**Instructions to follow:** Your answer must be every record below, written out exactly as it appears.

**Supplied material:**

=== Begin Enclosure ===

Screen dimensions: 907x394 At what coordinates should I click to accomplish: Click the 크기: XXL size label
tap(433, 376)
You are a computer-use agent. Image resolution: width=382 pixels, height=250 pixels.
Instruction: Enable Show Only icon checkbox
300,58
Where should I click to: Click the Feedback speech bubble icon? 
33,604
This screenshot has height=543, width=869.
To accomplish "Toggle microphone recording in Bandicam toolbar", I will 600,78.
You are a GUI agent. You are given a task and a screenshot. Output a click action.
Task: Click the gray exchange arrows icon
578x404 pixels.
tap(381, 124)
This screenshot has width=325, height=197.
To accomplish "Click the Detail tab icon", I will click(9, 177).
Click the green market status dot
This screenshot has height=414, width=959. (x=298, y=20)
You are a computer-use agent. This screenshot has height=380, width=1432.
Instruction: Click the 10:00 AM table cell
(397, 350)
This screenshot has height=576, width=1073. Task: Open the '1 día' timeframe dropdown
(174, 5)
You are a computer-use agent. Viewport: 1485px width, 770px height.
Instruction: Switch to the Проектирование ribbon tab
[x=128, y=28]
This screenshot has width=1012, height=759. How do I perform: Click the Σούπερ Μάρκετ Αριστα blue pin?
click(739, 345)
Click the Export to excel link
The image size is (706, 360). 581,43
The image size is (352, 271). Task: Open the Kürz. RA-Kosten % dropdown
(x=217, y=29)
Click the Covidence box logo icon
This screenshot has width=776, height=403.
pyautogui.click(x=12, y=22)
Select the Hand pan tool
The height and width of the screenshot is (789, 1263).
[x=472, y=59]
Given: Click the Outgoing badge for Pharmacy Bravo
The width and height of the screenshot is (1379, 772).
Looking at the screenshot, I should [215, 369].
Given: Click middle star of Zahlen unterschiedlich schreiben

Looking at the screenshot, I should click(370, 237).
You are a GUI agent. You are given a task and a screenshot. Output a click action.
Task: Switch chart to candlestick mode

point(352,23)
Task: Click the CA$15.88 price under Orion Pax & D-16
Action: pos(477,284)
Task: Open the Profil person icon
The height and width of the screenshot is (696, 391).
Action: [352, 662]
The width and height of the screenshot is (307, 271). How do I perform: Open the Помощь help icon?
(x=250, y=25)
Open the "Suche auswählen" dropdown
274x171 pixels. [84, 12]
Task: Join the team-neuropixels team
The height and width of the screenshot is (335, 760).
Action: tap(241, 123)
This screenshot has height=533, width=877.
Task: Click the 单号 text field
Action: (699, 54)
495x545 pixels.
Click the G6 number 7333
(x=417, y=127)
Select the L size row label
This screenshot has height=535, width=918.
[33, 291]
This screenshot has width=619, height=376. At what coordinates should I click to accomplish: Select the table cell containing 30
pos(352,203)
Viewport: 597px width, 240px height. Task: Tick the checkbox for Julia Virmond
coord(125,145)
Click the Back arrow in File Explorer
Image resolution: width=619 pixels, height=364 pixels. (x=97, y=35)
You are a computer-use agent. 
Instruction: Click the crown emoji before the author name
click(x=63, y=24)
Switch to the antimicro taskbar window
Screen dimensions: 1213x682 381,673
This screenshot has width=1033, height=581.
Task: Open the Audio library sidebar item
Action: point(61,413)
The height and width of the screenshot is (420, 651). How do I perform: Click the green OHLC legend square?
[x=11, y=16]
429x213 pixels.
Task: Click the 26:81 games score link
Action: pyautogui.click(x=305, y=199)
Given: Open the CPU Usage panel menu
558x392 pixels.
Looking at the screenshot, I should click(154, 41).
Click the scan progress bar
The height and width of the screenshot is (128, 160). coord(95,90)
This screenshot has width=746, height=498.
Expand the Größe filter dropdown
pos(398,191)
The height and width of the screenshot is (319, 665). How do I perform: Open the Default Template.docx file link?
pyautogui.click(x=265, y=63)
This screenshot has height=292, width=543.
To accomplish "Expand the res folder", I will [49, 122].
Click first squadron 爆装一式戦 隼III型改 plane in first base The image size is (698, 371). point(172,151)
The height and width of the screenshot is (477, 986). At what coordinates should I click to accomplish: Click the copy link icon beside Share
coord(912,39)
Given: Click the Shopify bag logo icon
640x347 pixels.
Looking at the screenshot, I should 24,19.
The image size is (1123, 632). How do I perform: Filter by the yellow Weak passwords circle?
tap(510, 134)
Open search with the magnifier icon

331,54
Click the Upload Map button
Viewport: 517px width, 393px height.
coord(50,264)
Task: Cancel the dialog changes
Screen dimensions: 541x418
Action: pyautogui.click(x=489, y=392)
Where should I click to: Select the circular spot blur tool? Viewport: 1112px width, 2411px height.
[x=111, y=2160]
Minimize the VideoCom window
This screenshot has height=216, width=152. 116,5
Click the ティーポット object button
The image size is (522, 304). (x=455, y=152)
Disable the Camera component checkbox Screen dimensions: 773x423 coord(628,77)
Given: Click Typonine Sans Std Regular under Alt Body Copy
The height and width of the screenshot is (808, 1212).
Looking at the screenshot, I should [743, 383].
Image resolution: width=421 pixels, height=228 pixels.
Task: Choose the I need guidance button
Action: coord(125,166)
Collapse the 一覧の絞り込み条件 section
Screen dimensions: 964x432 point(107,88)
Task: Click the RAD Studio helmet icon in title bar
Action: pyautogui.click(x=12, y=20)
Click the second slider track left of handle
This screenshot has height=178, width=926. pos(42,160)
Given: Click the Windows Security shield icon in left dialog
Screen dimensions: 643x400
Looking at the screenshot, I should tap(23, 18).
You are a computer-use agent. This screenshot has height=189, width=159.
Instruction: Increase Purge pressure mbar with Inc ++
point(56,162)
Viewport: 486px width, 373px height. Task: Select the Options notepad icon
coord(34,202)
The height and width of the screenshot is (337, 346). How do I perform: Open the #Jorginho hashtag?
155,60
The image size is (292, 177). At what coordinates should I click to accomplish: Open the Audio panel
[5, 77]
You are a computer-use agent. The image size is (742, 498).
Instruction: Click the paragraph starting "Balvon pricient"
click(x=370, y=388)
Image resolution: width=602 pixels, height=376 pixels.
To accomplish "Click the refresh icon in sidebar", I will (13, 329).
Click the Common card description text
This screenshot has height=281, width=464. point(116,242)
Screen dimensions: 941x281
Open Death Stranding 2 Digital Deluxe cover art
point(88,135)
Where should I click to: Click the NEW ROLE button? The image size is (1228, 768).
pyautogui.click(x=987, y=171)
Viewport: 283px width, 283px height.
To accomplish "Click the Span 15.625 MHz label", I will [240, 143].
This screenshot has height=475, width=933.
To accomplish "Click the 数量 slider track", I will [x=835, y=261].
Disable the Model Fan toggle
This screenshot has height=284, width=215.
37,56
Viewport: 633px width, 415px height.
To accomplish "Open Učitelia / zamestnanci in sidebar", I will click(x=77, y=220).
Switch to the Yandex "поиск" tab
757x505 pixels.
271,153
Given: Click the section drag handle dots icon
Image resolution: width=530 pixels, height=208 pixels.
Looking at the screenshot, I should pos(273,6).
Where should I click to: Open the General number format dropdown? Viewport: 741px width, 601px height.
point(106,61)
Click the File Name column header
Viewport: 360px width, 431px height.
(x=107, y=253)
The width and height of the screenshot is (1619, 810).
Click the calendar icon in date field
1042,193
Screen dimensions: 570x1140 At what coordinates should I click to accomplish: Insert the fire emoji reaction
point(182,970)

=== End Enclosure ===

**Answer section:**
Screen dimensions: 907x394 At what coordinates should I click to accomplish: Click the 크기: XXL size label
tap(433, 376)
You are a computer-use agent. Image resolution: width=382 pixels, height=250 pixels.
Instruction: Enable Show Only icon checkbox
300,58
Where should I click to: Click the Feedback speech bubble icon? 
33,604
This screenshot has height=543, width=869.
To accomplish "Toggle microphone recording in Bandicam toolbar", I will 600,78.
You are a GUI agent. You are given a task and a screenshot. Output a click action.
Task: Click the gray exchange arrows icon
578x404 pixels.
tap(381, 124)
This screenshot has width=325, height=197.
To accomplish "Click the Detail tab icon", I will click(9, 177).
Click the green market status dot
This screenshot has height=414, width=959. (x=298, y=20)
You are a computer-use agent. This screenshot has height=380, width=1432.
Instruction: Click the 10:00 AM table cell
(397, 350)
This screenshot has height=576, width=1073. Task: Open the '1 día' timeframe dropdown
(174, 5)
You are a computer-use agent. Viewport: 1485px width, 770px height.
Instruction: Switch to the Проектирование ribbon tab
[x=128, y=28]
This screenshot has width=1012, height=759. How do I perform: Click the Σούπερ Μάρκετ Αριστα blue pin?
click(739, 345)
Click the Export to excel link
The image size is (706, 360). 581,43
The image size is (352, 271). Task: Open the Kürz. RA-Kosten % dropdown
(x=217, y=29)
Click the Covidence box logo icon
This screenshot has width=776, height=403.
pyautogui.click(x=12, y=22)
Select the Hand pan tool
The height and width of the screenshot is (789, 1263).
[x=472, y=59]
Given: Click the Outgoing badge for Pharmacy Bravo
The width and height of the screenshot is (1379, 772).
Looking at the screenshot, I should [215, 369].
Given: Click middle star of Zahlen unterschiedlich schreiben

Looking at the screenshot, I should click(370, 237).
You are a GUI agent. You are given a task and a screenshot. Output a click action.
Task: Switch chart to candlestick mode

point(352,23)
Task: Click the CA$15.88 price under Orion Pax & D-16
Action: pos(477,284)
Task: Open the Profil person icon
The height and width of the screenshot is (696, 391).
Action: [352, 662]
The width and height of the screenshot is (307, 271). How do I perform: Open the Помощь help icon?
(x=250, y=25)
Open the "Suche auswählen" dropdown
274x171 pixels. [84, 12]
Task: Join the team-neuropixels team
The height and width of the screenshot is (335, 760).
Action: tap(241, 123)
This screenshot has height=533, width=877.
Task: Click the 单号 text field
Action: (699, 54)
495x545 pixels.
Click the G6 number 7333
(x=417, y=127)
Select the L size row label
This screenshot has height=535, width=918.
[33, 291]
This screenshot has width=619, height=376. At what coordinates should I click to accomplish: Select the table cell containing 30
pos(352,203)
Viewport: 597px width, 240px height. Task: Tick the checkbox for Julia Virmond
coord(125,145)
Click the Back arrow in File Explorer
Image resolution: width=619 pixels, height=364 pixels. (x=97, y=35)
You are a computer-use agent. 
Instruction: Click the crown emoji before the author name
click(x=63, y=24)
Switch to the antimicro taskbar window
Screen dimensions: 1213x682 381,673
This screenshot has width=1033, height=581.
Task: Open the Audio library sidebar item
Action: point(61,413)
The height and width of the screenshot is (420, 651). How do I perform: Click the green OHLC legend square?
[x=11, y=16]
429x213 pixels.
Task: Click the 26:81 games score link
Action: pyautogui.click(x=305, y=199)
Given: Open the CPU Usage panel menu
558x392 pixels.
Looking at the screenshot, I should click(154, 41).
Click the scan progress bar
The height and width of the screenshot is (128, 160). coord(95,90)
This screenshot has width=746, height=498.
Expand the Größe filter dropdown
pos(398,191)
The height and width of the screenshot is (319, 665). How do I perform: Open the Default Template.docx file link?
pyautogui.click(x=265, y=63)
This screenshot has height=292, width=543.
To accomplish "Expand the res folder", I will [49, 122].
Click first squadron 爆装一式戦 隼III型改 plane in first base The image size is (698, 371). point(172,151)
The height and width of the screenshot is (477, 986). At what coordinates should I click to accomplish: Click the copy link icon beside Share
coord(912,39)
Given: Click the Shopify bag logo icon
640x347 pixels.
Looking at the screenshot, I should 24,19.
The image size is (1123, 632). How do I perform: Filter by the yellow Weak passwords circle?
tap(510, 134)
Open search with the magnifier icon

331,54
Click the Upload Map button
Viewport: 517px width, 393px height.
coord(50,264)
Task: Cancel the dialog changes
Screen dimensions: 541x418
Action: pyautogui.click(x=489, y=392)
Where should I click to: Select the circular spot blur tool? Viewport: 1112px width, 2411px height.
[x=111, y=2160]
Minimize the VideoCom window
This screenshot has height=216, width=152. 116,5
Click the ティーポット object button
The image size is (522, 304). (x=455, y=152)
Disable the Camera component checkbox Screen dimensions: 773x423 coord(628,77)
Given: Click Typonine Sans Std Regular under Alt Body Copy
The height and width of the screenshot is (808, 1212).
Looking at the screenshot, I should [743, 383].
Image resolution: width=421 pixels, height=228 pixels.
Task: Choose the I need guidance button
Action: coord(125,166)
Collapse the 一覧の絞り込み条件 section
Screen dimensions: 964x432 point(107,88)
Task: Click the RAD Studio helmet icon in title bar
Action: pyautogui.click(x=12, y=20)
Click the second slider track left of handle
This screenshot has height=178, width=926. pos(42,160)
Given: Click the Windows Security shield icon in left dialog
Screen dimensions: 643x400
Looking at the screenshot, I should tap(23, 18).
You are a computer-use agent. This screenshot has height=189, width=159.
Instruction: Increase Purge pressure mbar with Inc ++
point(56,162)
Viewport: 486px width, 373px height. Task: Select the Options notepad icon
coord(34,202)
The height and width of the screenshot is (337, 346). How do I perform: Open the #Jorginho hashtag?
155,60
The image size is (292, 177). At what coordinates should I click to accomplish: Open the Audio panel
[5, 77]
You are a computer-use agent. The image size is (742, 498).
Instruction: Click the paragraph starting "Balvon pricient"
click(x=370, y=388)
Image resolution: width=602 pixels, height=376 pixels.
To accomplish "Click the refresh icon in sidebar", I will (13, 329).
Click the Common card description text
This screenshot has height=281, width=464. point(116,242)
Screen dimensions: 941x281
Open Death Stranding 2 Digital Deluxe cover art
point(88,135)
Where should I click to: Click the NEW ROLE button? The image size is (1228, 768).
pyautogui.click(x=987, y=171)
Viewport: 283px width, 283px height.
To accomplish "Click the Span 15.625 MHz label", I will [240, 143].
This screenshot has height=475, width=933.
To accomplish "Click the 数量 slider track", I will [x=835, y=261].
Disable the Model Fan toggle
This screenshot has height=284, width=215.
37,56
Viewport: 633px width, 415px height.
To accomplish "Open Učitelia / zamestnanci in sidebar", I will click(x=77, y=220).
Switch to the Yandex "поиск" tab
757x505 pixels.
271,153
Given: Click the section drag handle dots icon
Image resolution: width=530 pixels, height=208 pixels.
Looking at the screenshot, I should pos(273,6).
Where should I click to: Open the General number format dropdown? Viewport: 741px width, 601px height.
point(106,61)
Click the File Name column header
Viewport: 360px width, 431px height.
(x=107, y=253)
The width and height of the screenshot is (1619, 810).
Click the calendar icon in date field
1042,193
Screen dimensions: 570x1140 At what coordinates should I click to accomplish: Insert the fire emoji reaction
point(182,970)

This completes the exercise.